Well you started it, but I did not treat your twaddle, as Twaddle! I tried to point you in the right direction.....but all you have mentioned as "being the way to go", is real Twaddle!!
Ride any distance sitting up, into a headwind, then with drop handlebars. End slab is 2 or 3 times your frontal body area. My built in resistance calculator tells me that, no fancy instruments needed.
Aerodynamics is not your strong point, is it?
If you take a simple plane wing, you will soon notice that it is thicker at the front, and tails off much thinner at the back, roughly the same as the trailer was designed.
This is because not only is the weight distribution important, as I previously mentioned, but also a large frontal area, but trailed at the back as you would like to do, causes a partial vacuum that is drag. The trailer manufacterer has designed the trailer, this way round, to reduce this drag to a minimum.
It actually works out to be far better to "push" the larger area first through the air, as it causes less drag at the front, than it would at the rear.
Strange but true!
The Royal Navy, sometime in the 1930's, decided to test drag on the then MK 8 Torpedo, and they designed basically 3 different nose cones. One cut off flat, one rounded and one heavily pointed. The drag results were (as in air), only microscopically different to each other, because water, as air, does the best to flow past the nose and "correct" any form's shape.
BUT, the major difference was found to be how the rear end was shaped, as it had a much larger drag effect, so the stern of the torpedo was designed not only to reduce drag, using twin rotating propellors, but the exhast from the 400PS Oxygen breathing Diesel engine, was aldo funnelled through the prop shaft, to reduce drag even more!

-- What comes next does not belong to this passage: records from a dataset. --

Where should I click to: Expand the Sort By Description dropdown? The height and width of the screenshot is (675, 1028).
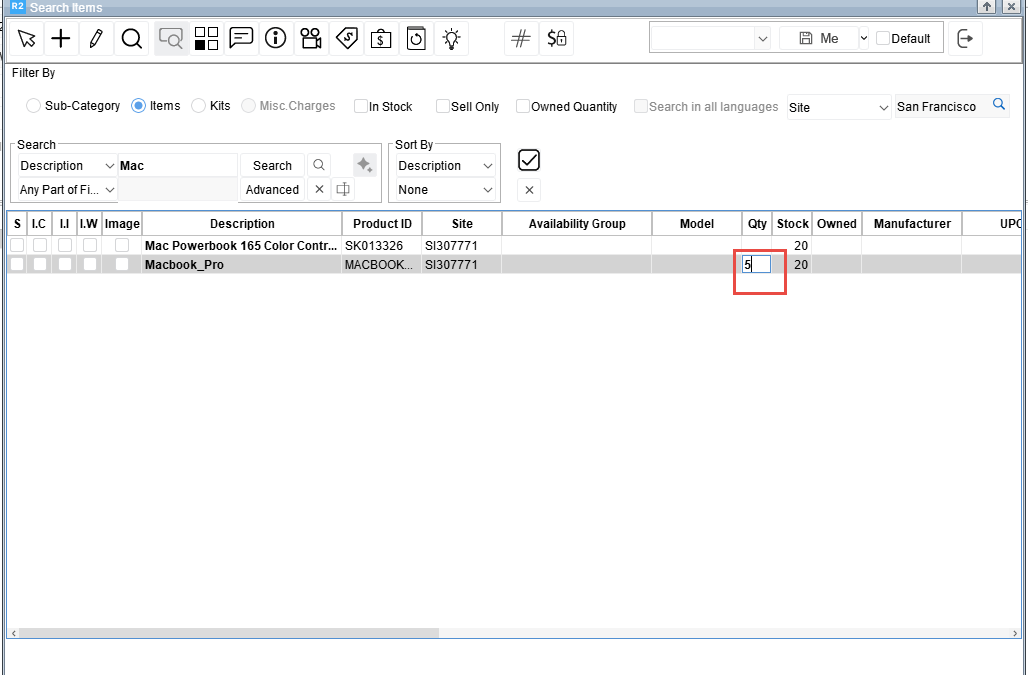click(x=445, y=166)
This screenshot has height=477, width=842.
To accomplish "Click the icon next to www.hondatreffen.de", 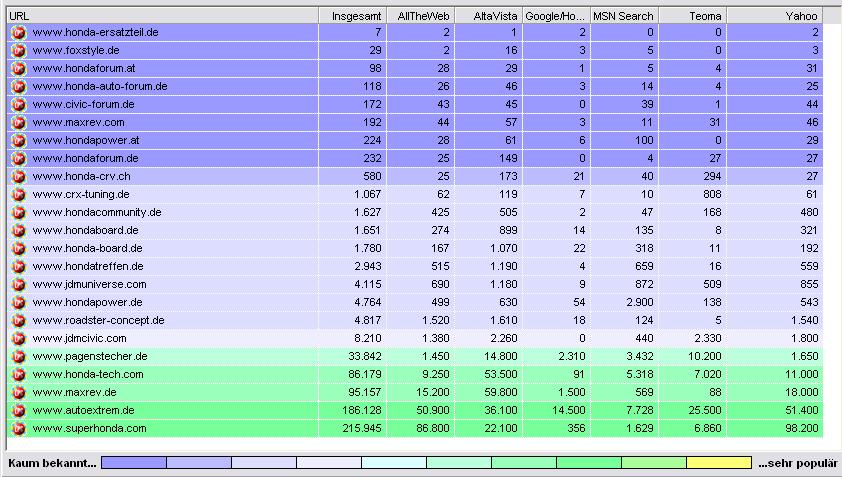I will coord(17,267).
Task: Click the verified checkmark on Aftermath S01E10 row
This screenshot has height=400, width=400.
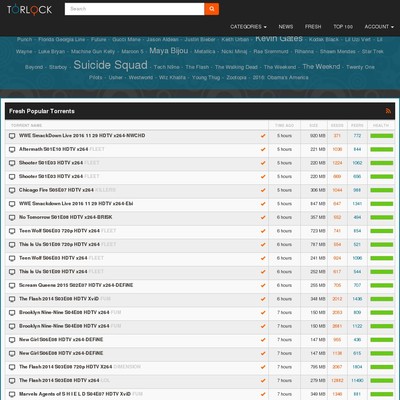Action: point(263,149)
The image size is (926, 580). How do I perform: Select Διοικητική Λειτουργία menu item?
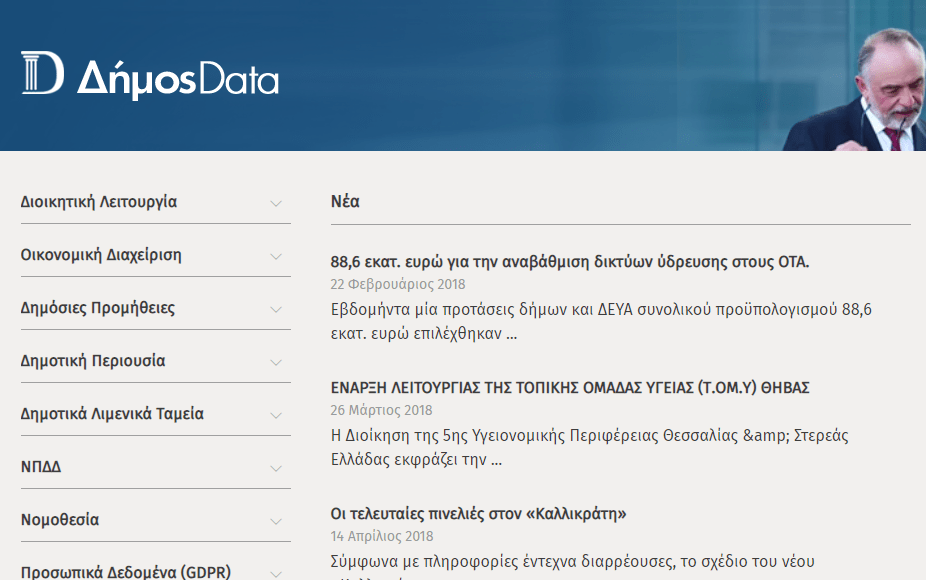pyautogui.click(x=99, y=202)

Which is of course why many cars have spoilers, to reduce the drag at the rear of their cars.....
Silly me, I forgot, a pound of feathers is heavier than a pound of steel! It's about gm/sqm to be accurate. Sides are not load bearing, the base is, so base would be ply. You are suggesting using 1.2mm ply or 3mm ali?

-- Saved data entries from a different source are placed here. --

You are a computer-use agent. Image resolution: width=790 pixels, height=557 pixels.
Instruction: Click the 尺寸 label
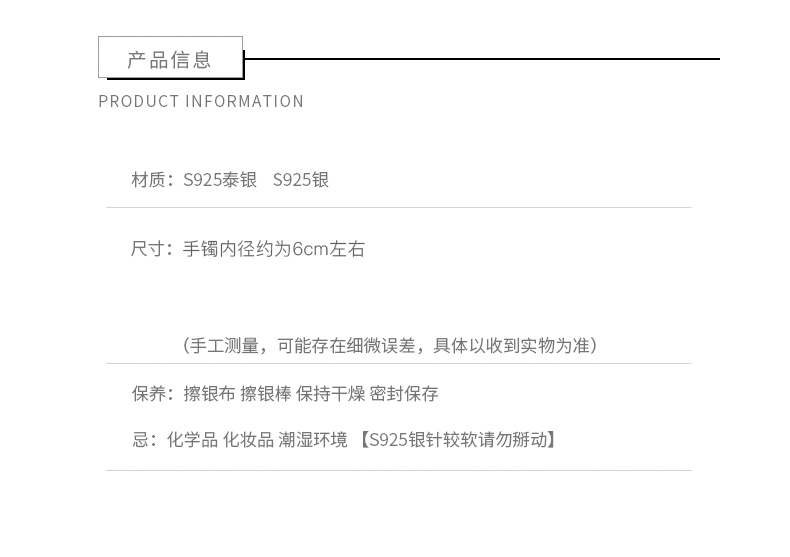(148, 249)
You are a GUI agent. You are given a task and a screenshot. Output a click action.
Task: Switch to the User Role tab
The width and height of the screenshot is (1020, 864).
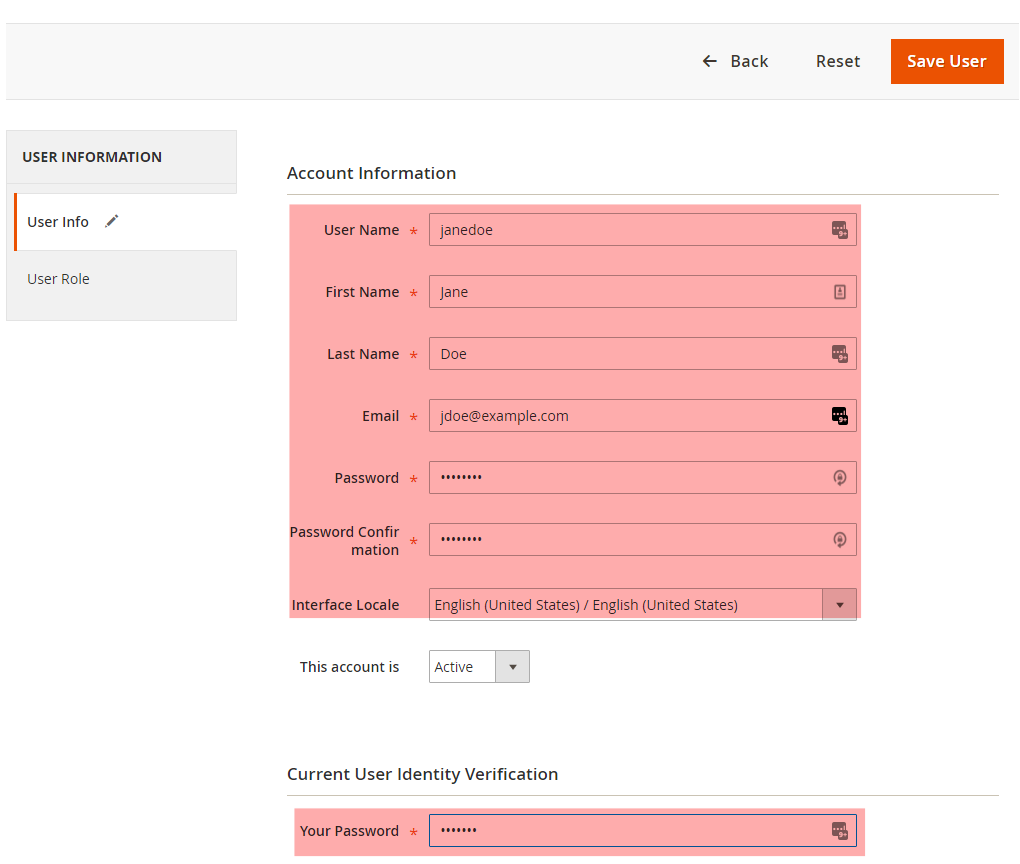[59, 279]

Noseweight is adjustable by axle position.
Conclusion - hmm, not sure about your mechanical ability.
Actually, I am more worried about your lack of knowledge demonstrated openly here, than my mine!! Do remember, that the sides have to support the base, to prevent collapse!!

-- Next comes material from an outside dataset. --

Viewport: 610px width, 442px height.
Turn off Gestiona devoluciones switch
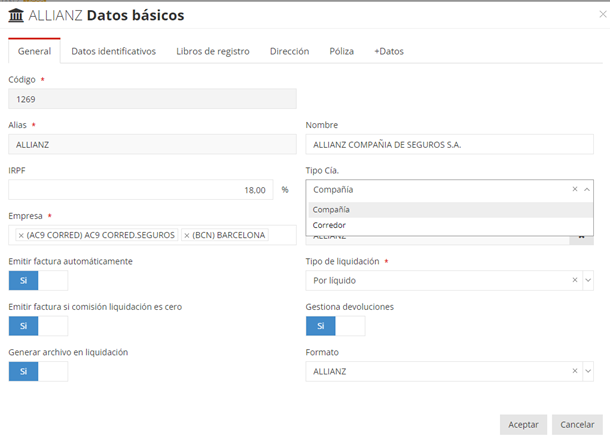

I wonder how a piece of laminated caravan side panel would equate in gm/sqm, pre painted thin ali/foam/plywood/finish all in one, sourced from a caravan scrapyard? They also sometimes have dinky double glazed windows and rooflights/vents.
Are caravan floors solid ply or a honeycomb inner???
My personal taste would be the so called wet epoxy and ply method, as it is much stiffer, and physically stronger than alu sheet in any form, which is why few boats are every built of Alu when they need strength and a very low weight, simply because it is far too pliable, and requires masses of bracing, therefore extra weight, just as the trailer manufacturer has apparently done, which explains the basic weight they have achieved.
If you read the following article:-
Lightweighting a Plywood Canoe – Eureka 15kg (36lbs)
A whole bunch of strategies for lightweighting a plywood stitch and glue canoe. In this case a Storer Boat Plans Eureka Canoe. Standard build is around 44lbs. Ten lbs were saved to bring the weight down to 34 or 15k
www.storerboatplans.com
You will see that 15Kg and even one of less than 9 Kg., were designed and made, in a very simple ply and epoxy method.
These canoes are quite a lot longer than the trailer, so comparison can easily be made, that a trailer using the same method, could also be built far lighter than the trailer we are discussing, but of course, it would cost more to make.
Reference is made by some others who build canoes, to them even using carbon fiber (used in the structure of modern racing cars) and Epoxy, a quick look around on the web and you can find much more about strong and lightweight designing!!
Alu is not the lightest building material, but maybe the cheapest.
If there are any parts of what I have written here, that you still do not understand, ask an engineer!
I thoroughly enjoyed your comments though, as they all gave me a damn good laugh, so many thanks for that!